Exact repetition, please: start with the line where "Task: Select the completed リスク定義 step" appears and stop after the final line of the records.

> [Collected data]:
========
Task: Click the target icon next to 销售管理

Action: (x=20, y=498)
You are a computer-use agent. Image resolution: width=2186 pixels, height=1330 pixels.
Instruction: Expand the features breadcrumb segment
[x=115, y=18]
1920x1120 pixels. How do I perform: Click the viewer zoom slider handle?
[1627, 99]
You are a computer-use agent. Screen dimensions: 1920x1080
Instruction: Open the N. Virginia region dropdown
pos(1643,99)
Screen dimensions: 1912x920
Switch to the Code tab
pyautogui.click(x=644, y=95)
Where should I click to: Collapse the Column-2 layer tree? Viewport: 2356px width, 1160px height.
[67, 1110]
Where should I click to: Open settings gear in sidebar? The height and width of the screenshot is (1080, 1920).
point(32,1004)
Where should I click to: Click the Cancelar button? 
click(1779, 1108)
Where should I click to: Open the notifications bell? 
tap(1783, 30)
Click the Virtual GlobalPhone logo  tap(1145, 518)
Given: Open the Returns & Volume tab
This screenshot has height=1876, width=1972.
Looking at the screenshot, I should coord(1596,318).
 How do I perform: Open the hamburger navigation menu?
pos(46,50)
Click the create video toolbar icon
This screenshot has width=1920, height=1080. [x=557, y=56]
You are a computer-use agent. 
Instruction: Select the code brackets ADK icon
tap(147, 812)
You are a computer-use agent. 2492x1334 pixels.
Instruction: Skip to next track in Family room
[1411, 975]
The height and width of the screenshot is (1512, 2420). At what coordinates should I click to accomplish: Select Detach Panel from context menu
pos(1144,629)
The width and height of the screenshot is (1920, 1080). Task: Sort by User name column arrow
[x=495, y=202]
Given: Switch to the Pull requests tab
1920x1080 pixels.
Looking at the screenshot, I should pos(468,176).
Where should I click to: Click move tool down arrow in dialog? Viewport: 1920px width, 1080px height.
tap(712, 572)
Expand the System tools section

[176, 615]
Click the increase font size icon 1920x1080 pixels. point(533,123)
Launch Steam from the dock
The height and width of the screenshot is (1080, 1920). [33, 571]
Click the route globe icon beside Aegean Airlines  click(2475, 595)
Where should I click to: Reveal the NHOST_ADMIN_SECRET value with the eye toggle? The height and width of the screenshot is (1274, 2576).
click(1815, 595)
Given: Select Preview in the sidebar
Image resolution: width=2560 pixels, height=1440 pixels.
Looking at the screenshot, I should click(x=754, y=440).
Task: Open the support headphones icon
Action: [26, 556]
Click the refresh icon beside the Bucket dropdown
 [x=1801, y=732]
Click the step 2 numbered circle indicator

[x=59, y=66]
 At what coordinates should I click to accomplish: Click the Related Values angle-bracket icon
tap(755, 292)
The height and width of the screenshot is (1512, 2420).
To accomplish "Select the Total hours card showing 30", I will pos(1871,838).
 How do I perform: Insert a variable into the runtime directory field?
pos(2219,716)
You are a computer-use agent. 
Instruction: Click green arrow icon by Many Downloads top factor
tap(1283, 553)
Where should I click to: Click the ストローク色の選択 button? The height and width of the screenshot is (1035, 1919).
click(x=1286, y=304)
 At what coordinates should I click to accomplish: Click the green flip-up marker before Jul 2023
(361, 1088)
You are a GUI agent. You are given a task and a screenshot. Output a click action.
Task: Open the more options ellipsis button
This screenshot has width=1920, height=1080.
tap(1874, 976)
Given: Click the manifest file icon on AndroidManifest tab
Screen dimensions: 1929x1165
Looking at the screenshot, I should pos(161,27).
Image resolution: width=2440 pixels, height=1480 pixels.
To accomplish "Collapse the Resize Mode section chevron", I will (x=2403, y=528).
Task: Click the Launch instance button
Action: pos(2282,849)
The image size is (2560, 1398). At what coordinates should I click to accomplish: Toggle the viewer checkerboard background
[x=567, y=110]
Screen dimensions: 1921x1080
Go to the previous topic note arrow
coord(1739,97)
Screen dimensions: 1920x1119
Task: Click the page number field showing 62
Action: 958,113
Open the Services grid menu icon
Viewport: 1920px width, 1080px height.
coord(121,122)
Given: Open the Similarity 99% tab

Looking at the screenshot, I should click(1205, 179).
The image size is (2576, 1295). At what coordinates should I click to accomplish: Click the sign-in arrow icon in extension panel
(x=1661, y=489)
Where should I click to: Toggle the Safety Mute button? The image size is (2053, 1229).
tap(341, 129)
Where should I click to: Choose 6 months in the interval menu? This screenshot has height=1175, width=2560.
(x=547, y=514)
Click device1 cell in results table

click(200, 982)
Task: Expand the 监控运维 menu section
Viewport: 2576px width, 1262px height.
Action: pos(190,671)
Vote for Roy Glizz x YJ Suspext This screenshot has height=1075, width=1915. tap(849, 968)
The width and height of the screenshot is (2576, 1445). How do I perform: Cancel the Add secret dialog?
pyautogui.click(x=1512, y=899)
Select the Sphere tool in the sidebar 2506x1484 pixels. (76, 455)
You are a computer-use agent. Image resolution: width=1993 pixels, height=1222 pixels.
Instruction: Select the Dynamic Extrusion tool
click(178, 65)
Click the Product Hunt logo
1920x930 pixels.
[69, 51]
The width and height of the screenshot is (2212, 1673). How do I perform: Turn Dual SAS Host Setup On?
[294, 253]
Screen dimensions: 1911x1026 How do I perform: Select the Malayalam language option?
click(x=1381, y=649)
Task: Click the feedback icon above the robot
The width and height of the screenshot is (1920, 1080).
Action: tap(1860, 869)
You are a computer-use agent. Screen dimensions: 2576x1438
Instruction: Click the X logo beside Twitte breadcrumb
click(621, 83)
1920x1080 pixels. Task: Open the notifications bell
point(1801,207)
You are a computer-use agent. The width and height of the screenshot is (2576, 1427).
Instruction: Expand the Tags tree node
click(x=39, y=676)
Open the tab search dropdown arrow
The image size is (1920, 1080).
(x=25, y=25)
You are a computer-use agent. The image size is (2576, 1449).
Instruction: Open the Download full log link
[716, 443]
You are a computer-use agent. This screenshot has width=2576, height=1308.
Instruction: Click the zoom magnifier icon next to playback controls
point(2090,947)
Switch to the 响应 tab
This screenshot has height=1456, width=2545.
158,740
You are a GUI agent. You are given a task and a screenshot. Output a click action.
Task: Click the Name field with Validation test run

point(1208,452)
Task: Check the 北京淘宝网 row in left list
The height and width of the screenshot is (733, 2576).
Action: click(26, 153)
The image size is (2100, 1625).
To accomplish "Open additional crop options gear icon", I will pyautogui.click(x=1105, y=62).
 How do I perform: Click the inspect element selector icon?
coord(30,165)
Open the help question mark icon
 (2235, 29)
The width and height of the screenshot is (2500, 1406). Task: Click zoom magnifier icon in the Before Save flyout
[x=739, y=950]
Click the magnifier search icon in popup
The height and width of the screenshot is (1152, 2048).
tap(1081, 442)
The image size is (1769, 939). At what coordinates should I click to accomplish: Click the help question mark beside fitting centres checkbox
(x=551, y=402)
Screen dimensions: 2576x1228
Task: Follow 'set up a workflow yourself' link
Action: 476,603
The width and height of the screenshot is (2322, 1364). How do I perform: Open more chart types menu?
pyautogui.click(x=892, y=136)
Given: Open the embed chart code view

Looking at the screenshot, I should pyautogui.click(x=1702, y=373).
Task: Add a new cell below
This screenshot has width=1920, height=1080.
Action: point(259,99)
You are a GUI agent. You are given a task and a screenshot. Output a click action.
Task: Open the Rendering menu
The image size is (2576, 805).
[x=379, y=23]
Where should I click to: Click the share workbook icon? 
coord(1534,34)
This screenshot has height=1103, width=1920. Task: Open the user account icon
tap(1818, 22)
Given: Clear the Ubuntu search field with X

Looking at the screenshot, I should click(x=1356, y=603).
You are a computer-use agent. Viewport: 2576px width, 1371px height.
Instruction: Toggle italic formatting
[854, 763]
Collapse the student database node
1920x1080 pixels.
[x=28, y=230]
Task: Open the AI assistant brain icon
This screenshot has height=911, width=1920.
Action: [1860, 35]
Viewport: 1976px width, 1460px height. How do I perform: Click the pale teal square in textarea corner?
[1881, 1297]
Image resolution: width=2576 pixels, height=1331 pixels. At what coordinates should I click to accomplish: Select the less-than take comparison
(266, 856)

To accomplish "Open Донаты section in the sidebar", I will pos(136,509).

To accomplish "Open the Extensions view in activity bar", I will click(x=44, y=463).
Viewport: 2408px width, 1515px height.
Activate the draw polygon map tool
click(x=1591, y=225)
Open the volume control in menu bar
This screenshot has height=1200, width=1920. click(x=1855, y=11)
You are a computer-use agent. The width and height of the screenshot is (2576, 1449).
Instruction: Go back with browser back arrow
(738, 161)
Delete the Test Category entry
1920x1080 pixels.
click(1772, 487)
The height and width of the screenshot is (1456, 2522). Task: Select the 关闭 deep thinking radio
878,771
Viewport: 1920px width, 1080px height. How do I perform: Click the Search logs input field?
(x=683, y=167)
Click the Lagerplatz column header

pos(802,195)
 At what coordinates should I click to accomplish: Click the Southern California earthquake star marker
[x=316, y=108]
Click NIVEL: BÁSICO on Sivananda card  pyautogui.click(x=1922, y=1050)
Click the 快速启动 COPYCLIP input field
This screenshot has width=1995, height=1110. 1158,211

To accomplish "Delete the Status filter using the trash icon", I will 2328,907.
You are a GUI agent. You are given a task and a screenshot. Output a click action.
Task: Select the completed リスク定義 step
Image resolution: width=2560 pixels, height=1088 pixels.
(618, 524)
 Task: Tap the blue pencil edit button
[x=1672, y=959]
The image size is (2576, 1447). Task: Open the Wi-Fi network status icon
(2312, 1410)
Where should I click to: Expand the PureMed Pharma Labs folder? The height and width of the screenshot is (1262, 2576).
========
> [Response]:
Task: Select the completed リスク定義 step
Image resolution: width=2560 pixels, height=1088 pixels.
(618, 524)
 Task: Tap the blue pencil edit button
[x=1672, y=959]
The image size is (2576, 1447). Task: Open the Wi-Fi network status icon
(2312, 1410)
Where should I click to: Expand the PureMed Pharma Labs folder? The height and width of the screenshot is (1262, 2576).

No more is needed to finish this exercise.